Standard abbreviations
- ISO 4: Prolet. Revolut.

Indexing
- LCCN: 48042157
- OCLC no.: 7013012

= Proletarian Revolution (journal) =

Proletarian Revolution (Russian: Пролетарская революция) was a Soviet historical journal published in Moscow from 1921 to 1941. In a review of the first issue, Ilya Vardin reported the journal as declaring "Our goal is precisely to help the writing of the history of the proletarian revolution in Russia. Nobody will read documentary raw materials, except the historians themselves, and we need books that would be read by both workers and students."

==Istpart period==
From 1921 to 1928 it was published by Istpart, the History of the Party Department, a commission originally founded by the Russian Communist Party (Bolsheviks). The purpose of the journal was to publish articles, documents and memoirs on the history of the workers' movement, the Communist Party, the October Revolution and the Civil War as well as materials about prominent leaders of the party and the workers' and social democratic movement.

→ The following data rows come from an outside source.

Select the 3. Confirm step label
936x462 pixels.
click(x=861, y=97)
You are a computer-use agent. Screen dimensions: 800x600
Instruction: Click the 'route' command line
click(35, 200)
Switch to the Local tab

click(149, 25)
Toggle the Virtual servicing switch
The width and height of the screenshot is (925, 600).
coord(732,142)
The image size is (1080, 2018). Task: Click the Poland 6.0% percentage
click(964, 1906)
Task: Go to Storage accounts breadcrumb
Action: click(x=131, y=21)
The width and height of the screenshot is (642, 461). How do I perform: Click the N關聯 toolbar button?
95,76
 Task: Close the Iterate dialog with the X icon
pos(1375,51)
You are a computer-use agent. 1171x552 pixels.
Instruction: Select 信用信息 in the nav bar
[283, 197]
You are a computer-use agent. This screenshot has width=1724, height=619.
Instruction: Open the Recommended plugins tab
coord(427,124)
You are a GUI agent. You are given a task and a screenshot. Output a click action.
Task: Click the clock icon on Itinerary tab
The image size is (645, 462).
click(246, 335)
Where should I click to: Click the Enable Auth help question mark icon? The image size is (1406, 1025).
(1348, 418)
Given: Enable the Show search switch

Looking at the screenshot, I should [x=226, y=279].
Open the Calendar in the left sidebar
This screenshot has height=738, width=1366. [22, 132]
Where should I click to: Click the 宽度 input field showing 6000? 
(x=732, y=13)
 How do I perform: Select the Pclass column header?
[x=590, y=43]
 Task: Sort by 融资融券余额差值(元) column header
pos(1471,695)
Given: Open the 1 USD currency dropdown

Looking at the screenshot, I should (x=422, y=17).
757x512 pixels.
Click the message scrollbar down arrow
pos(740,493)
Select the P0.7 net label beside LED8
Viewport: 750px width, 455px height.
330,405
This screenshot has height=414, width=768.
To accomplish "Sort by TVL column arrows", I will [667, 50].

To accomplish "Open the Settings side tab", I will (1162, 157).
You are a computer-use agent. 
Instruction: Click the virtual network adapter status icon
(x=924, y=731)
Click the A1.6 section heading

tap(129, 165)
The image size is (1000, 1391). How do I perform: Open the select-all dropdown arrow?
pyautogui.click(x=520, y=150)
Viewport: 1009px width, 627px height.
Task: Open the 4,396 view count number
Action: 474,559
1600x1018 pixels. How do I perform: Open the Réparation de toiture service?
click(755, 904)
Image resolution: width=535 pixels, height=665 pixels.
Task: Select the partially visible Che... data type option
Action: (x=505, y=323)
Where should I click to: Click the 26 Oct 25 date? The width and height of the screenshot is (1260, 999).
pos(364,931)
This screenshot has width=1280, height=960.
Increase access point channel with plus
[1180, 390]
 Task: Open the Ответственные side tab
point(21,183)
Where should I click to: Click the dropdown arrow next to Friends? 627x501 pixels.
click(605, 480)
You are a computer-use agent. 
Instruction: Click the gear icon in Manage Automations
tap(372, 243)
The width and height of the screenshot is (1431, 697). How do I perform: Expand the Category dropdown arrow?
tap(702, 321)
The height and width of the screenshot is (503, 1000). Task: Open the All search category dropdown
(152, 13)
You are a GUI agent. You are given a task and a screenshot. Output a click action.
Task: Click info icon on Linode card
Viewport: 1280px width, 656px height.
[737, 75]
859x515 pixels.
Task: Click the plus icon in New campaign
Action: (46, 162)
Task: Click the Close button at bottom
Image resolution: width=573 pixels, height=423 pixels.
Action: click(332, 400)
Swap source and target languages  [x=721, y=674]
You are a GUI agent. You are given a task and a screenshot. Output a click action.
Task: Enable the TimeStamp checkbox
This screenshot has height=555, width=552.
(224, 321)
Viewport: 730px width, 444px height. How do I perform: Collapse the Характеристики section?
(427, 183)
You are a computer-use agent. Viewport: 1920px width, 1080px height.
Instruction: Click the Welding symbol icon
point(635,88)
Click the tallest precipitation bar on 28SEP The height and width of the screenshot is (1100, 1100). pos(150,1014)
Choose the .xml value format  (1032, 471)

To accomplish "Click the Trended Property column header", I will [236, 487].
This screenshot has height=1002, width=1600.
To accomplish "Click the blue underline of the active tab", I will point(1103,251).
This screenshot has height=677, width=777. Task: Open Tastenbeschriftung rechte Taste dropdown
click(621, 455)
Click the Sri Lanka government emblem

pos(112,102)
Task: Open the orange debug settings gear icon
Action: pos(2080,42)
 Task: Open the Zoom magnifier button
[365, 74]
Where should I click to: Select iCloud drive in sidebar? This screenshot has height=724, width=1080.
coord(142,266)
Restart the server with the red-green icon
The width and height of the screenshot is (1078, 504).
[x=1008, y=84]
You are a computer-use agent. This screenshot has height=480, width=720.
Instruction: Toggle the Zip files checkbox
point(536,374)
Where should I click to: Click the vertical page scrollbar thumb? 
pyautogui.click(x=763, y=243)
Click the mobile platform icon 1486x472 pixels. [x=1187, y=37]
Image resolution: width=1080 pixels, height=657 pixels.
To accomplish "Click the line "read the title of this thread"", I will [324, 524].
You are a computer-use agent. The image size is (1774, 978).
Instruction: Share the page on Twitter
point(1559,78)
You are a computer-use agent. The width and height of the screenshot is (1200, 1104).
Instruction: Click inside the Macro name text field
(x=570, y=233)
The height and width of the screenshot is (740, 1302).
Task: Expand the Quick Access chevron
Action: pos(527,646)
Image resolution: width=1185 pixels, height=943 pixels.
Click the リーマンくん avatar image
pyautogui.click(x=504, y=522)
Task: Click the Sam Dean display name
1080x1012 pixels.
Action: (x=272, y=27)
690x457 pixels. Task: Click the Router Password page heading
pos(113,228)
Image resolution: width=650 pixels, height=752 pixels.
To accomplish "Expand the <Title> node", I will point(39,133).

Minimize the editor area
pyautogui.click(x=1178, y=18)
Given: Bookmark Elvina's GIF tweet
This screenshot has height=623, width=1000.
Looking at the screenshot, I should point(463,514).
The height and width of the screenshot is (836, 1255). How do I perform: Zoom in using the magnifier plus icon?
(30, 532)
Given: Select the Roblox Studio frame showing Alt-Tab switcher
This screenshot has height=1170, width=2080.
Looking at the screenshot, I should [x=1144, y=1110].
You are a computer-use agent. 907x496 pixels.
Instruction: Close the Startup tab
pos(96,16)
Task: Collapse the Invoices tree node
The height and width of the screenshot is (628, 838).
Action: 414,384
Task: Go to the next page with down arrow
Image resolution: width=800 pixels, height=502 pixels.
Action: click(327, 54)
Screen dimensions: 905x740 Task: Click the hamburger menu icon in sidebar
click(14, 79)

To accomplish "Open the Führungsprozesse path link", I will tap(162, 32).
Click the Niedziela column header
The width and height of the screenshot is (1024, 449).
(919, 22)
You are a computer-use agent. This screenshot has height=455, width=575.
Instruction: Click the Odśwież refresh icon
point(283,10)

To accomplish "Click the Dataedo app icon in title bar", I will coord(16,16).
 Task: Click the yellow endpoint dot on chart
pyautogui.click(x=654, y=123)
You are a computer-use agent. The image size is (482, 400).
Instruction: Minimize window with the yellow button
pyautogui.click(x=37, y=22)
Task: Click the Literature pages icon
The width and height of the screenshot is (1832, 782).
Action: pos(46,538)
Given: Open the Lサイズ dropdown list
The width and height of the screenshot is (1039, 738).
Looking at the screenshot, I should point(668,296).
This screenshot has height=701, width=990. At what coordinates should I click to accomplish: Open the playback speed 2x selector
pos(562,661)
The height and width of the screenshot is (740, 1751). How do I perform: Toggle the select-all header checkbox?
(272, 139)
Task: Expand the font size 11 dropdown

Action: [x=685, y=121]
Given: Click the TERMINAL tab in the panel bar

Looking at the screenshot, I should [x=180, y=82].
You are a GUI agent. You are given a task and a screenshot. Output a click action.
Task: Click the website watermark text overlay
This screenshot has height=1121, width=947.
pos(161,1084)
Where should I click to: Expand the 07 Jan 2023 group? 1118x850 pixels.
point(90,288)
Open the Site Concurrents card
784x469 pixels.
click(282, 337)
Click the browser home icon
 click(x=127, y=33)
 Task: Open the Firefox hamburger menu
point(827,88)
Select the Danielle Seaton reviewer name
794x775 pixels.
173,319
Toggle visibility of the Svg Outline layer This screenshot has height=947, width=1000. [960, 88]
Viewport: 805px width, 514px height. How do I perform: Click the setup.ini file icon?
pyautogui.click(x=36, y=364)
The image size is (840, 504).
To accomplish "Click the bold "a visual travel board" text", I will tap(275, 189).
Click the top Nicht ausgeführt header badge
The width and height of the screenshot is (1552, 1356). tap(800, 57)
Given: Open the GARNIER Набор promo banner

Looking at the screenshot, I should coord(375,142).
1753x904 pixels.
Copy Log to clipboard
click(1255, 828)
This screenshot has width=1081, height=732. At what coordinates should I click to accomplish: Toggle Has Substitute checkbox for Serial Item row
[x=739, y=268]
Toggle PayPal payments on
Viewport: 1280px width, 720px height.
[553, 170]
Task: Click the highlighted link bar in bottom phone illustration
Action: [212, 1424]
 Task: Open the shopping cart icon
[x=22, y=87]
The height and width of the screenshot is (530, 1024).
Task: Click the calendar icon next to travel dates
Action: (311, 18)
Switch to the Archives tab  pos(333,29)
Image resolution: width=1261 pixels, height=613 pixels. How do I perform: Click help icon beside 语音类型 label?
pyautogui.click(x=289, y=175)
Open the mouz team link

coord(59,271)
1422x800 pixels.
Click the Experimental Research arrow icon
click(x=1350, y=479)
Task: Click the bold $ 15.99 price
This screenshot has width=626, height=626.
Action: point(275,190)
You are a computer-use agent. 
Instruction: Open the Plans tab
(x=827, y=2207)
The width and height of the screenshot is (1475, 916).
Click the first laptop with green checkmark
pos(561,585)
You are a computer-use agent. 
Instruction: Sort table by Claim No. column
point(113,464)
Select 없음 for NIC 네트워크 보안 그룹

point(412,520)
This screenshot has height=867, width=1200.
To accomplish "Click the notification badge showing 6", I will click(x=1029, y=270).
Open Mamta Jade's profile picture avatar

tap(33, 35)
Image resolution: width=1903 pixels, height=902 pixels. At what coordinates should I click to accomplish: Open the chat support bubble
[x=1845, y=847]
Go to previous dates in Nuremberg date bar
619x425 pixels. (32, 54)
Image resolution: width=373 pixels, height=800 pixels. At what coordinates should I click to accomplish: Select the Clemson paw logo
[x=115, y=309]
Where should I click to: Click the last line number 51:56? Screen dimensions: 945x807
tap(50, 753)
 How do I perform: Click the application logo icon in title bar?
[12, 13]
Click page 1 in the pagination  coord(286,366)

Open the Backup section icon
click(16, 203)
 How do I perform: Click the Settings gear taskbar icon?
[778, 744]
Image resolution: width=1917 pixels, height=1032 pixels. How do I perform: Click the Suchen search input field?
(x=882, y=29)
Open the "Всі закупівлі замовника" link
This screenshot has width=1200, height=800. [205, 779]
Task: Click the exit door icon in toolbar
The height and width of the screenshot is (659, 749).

==Lenin Institute period==
From 1928 to 1931 it was published by the Lenin Institute.

In 1931, Joseph Stalin sent a letter, "Some Questions Concerning the History of Bolshevism" to the magazine sharply criticizing the published article by Anatoly Slutsky, "The Bolsheviks on German Social Democracy in the Period of its Pre-War Crisis", describing it as anti-party and half-Trotskyist. In turn, this letter was also published in the journal.

==Marx–Engels–Lenin Institute period==
From 1933 to 1941 it was published by the Marx–Engels–Lenin Institute.

== Editors ==
At various times the journal was edited by: M. S. Olminsky, S. I. Kanatchikov, M. A. Saveliev, V. G. Knorin, V. G. Sorin and M. B. Mitin.